I don’t know enough to say when he started to drink, but I do know he is 70 years old and has been an alcoholic for the almost 31 years I’ve existed. Loving him means I’ve had to learn a lot: We didn’t’t talk for most of my life, and it was mostly because of his alcoholism. Because he and my mother were not together. Because he lived in another state. And because he never tried to reach out to us — or very, very rarely tried to reach out to us. I had absolutely no interest in talking to my father because I didn’t want my heart to be broken by him over and over again. I wasn’t interested in broken or empty promises about his sobriety, so I just didn’t have a dad. That was it.
But when I was 24, he had been sober for the longest stretch of time in his life that I’ve ever been aware of. We tentatively started to build a relationship. It was simple at first — unemotional, surprisingly. And then it evolved into what I’d always imagined it felt like to have a dad you can talk to on the phone. It felt nice. I liked talking to him. He’s a funny man. A good man, even. Just a really troubled one, but he had worked hard to fight his demons. Sober for eight years, teaching AA classes, offering support to those who were in the same boat he’d been.
My dad is cool.
He was a Black Panther. He connects me to the side of myself that I have always identified with — my Black side.
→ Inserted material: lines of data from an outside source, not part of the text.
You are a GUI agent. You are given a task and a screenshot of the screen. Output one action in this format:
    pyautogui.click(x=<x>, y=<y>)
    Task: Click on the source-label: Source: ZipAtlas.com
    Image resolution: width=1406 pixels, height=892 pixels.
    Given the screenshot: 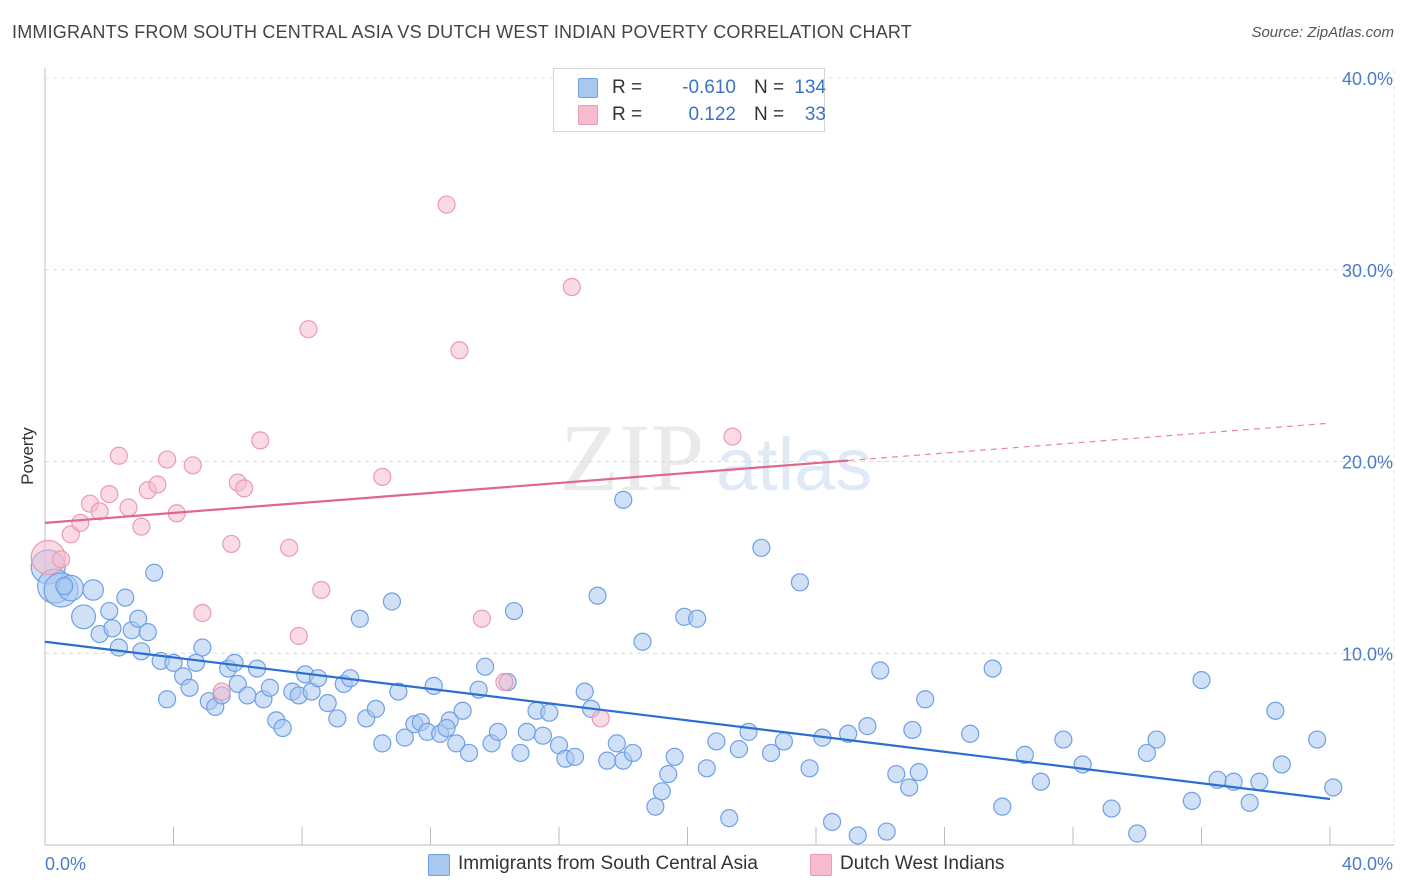 What is the action you would take?
    pyautogui.click(x=1322, y=32)
    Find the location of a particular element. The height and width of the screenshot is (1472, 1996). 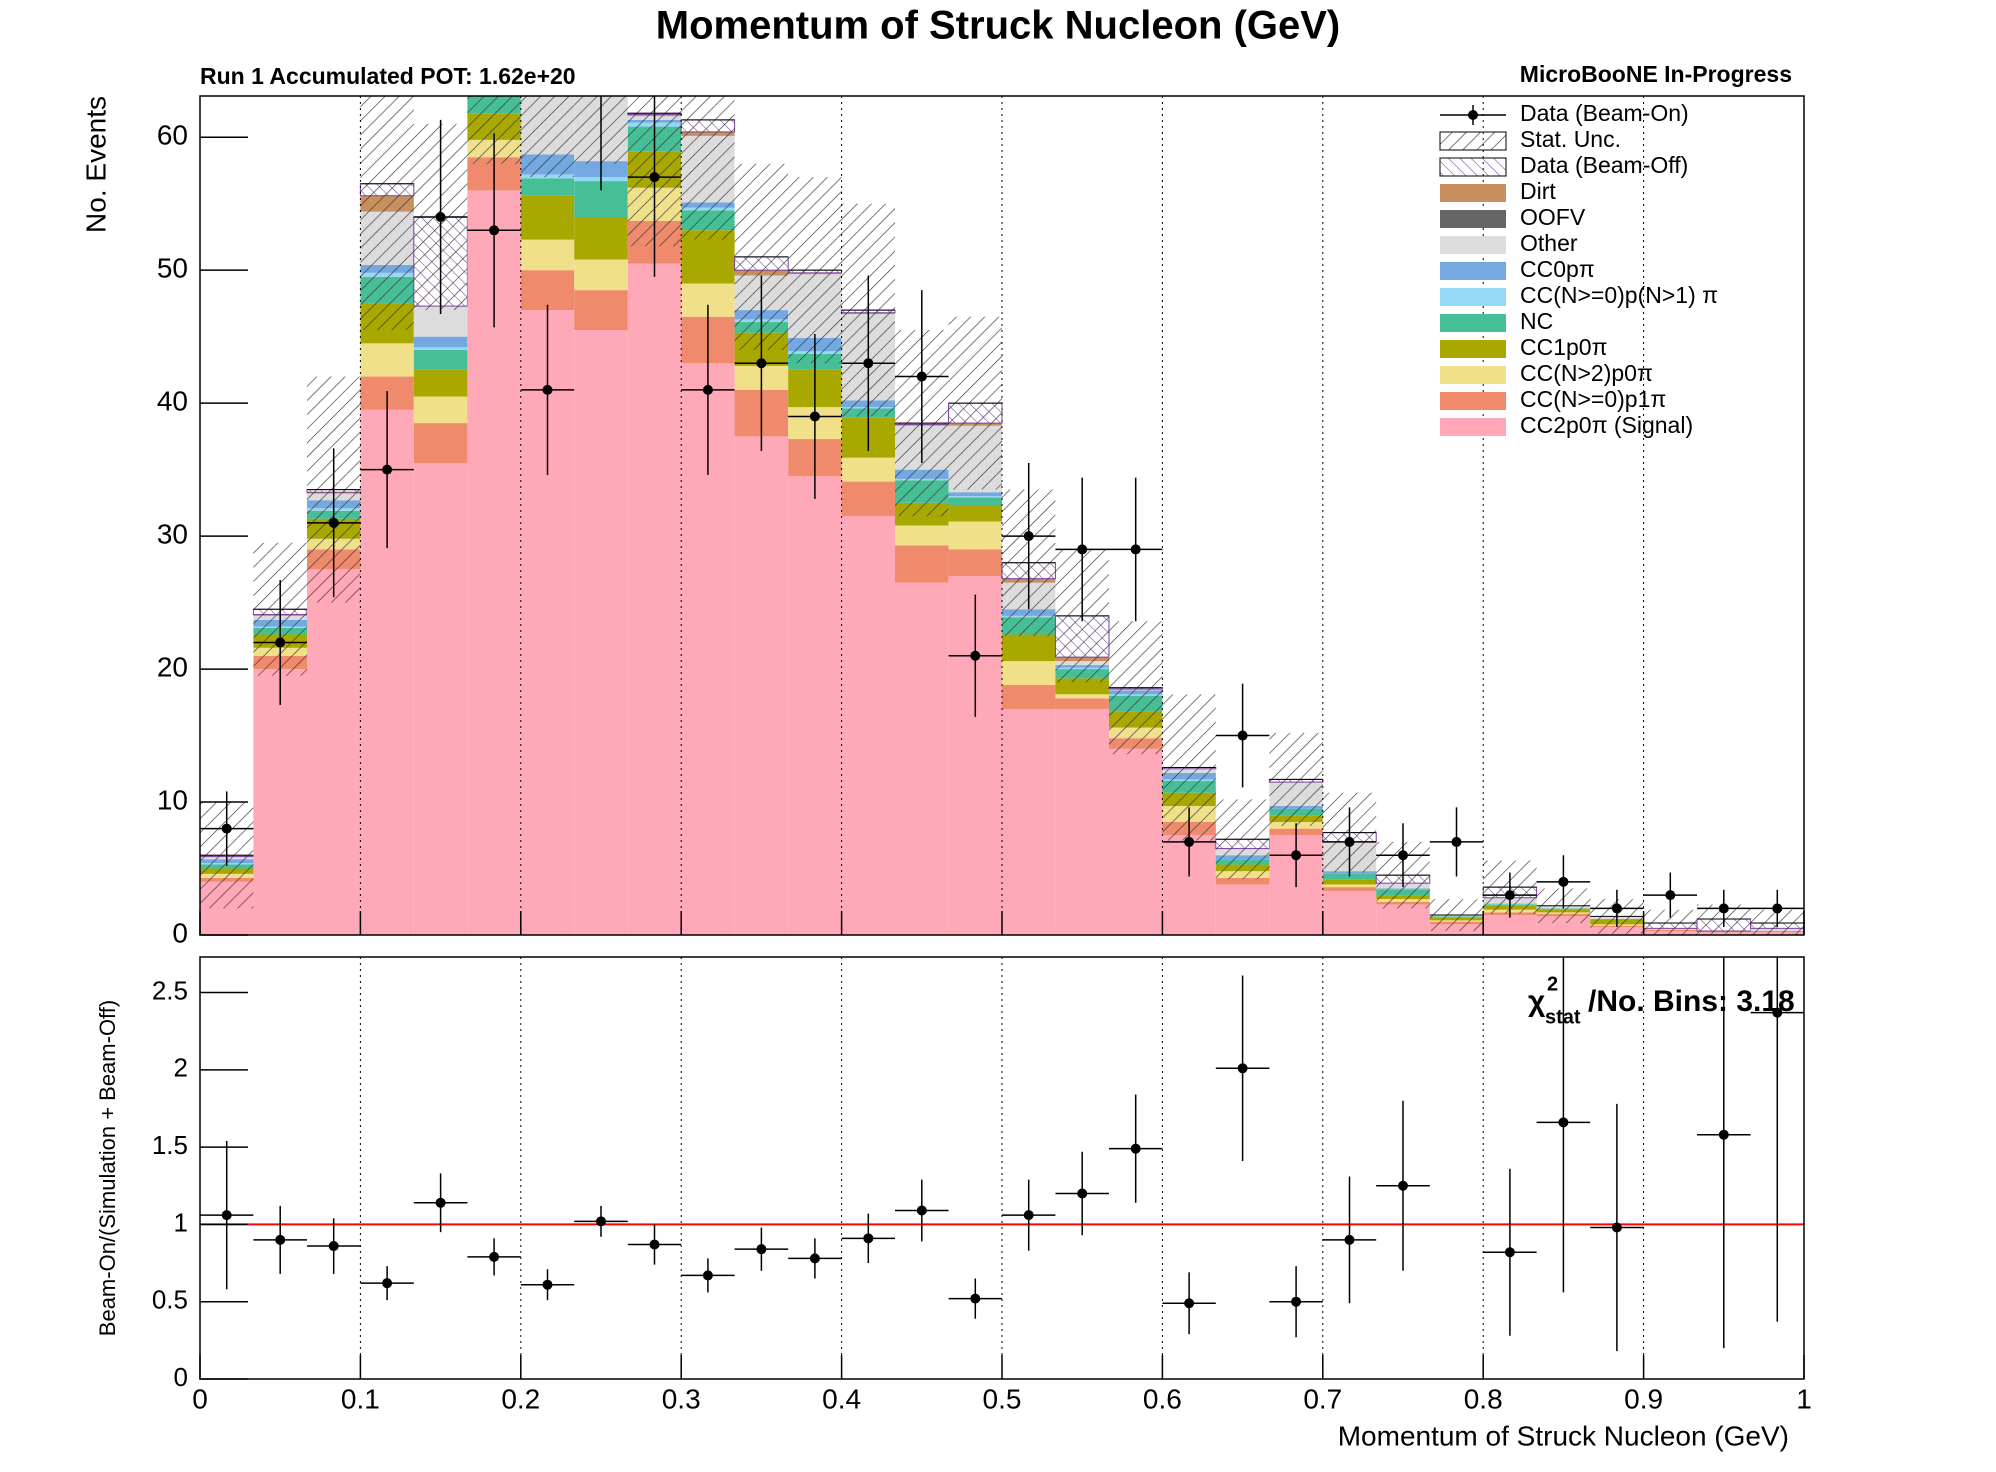

y-tick-label: 60 is located at coordinates (172, 136).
Where my olive skin tone, passion for equality, and good hair comes from. I knew that alcoholism is a disease and I had long ago stopped judging him for it. That was easier to do now that he was sober.
But on my 29th birthday, just two years ago, I found out that he had started to drink again. It felt sort of inevitable, but I was upset. He had gone so long and made it so far, but being an alcoholic is very hard. To rely on something for so much of your life, only to never, ever pick it up again is a feat — a difficult and, honestly, incredible feat, if you can manage it.
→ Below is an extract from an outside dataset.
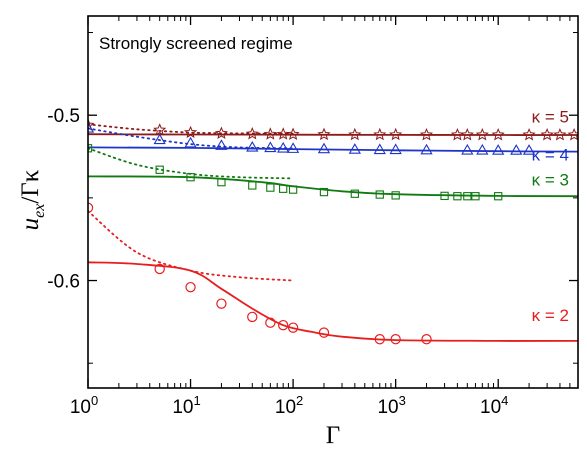 Image resolution: width=587 pixels, height=452 pixels. I want to click on y-axis-title: uex/Γκ, so click(32, 200).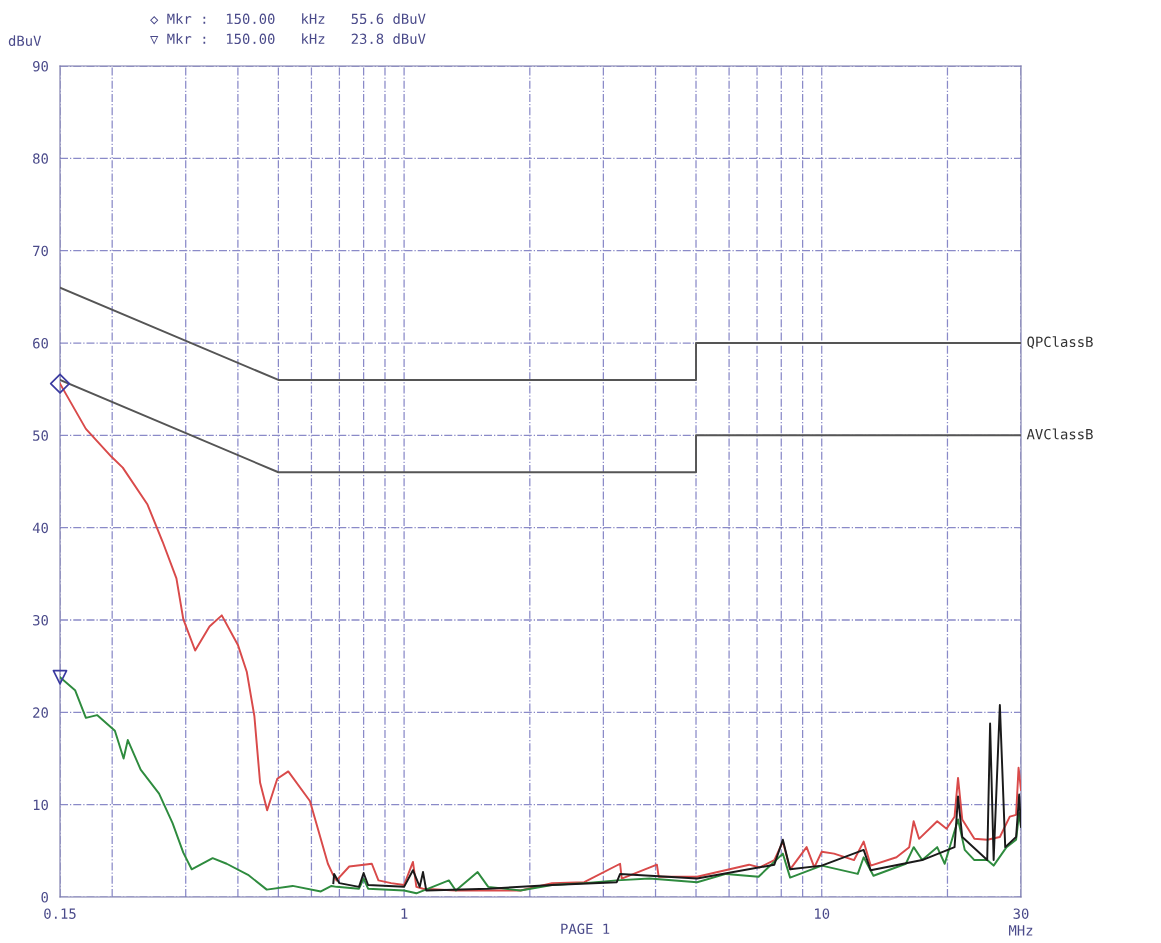 The image size is (1161, 943). I want to click on y-tick-label: 20, so click(40, 712).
So many people do achieve this kind of sobriety, and one of my favorite things to do is read Twitter threads by people who have stopped drinking or are celebrating a sobriety “birthday.” People are so supportive and encouraging. I think the most beautiful part of humanity lies within that kind of support. The support from one addict to another, from one person who who struggles with mental illness to another. My dad suffers from both. He has bipolar disorder and is an alcoholic., and I know that none of this is easy for him.
I love him regardless of his alcoholism, but it’s not easy to maintain a relationship with him.
He tries. All the time. He’ll maintain periods of sobriety and I’ll feel hopeful. Then he’ll crash again. Since he resumed drinking, he hasn’t been able to stay sober for more than two months at a time. Every few weeks, I get a call that he is in the hospital, and he’s started to be honest with me about that. My dad turned 70 last year and somehow his body continues to fight against all that he has put it through.
Father’s Day is hard for a lot of people because so many of us have difficult relationships with our fathers, or no relationships with our fathers, or our fathers have passed away. For me, Father’s Day used to be a day to get angry on the internet and feel bad for myself because I didn’t have a dad. Now, it’s better. It’s sadder, in a way, but it’s better. My dad is trying, all the time, like the majority of addicts. To me, that means a whole lot. He has kids who love him, even if it was hard between us in the past. I love him. I am always rooting for him. I have also had to make peace with his illness.
His alcoholism is not his fault, and it’s not mine either. Addiction is devastating. If you need help or think you have a problem, please reach out.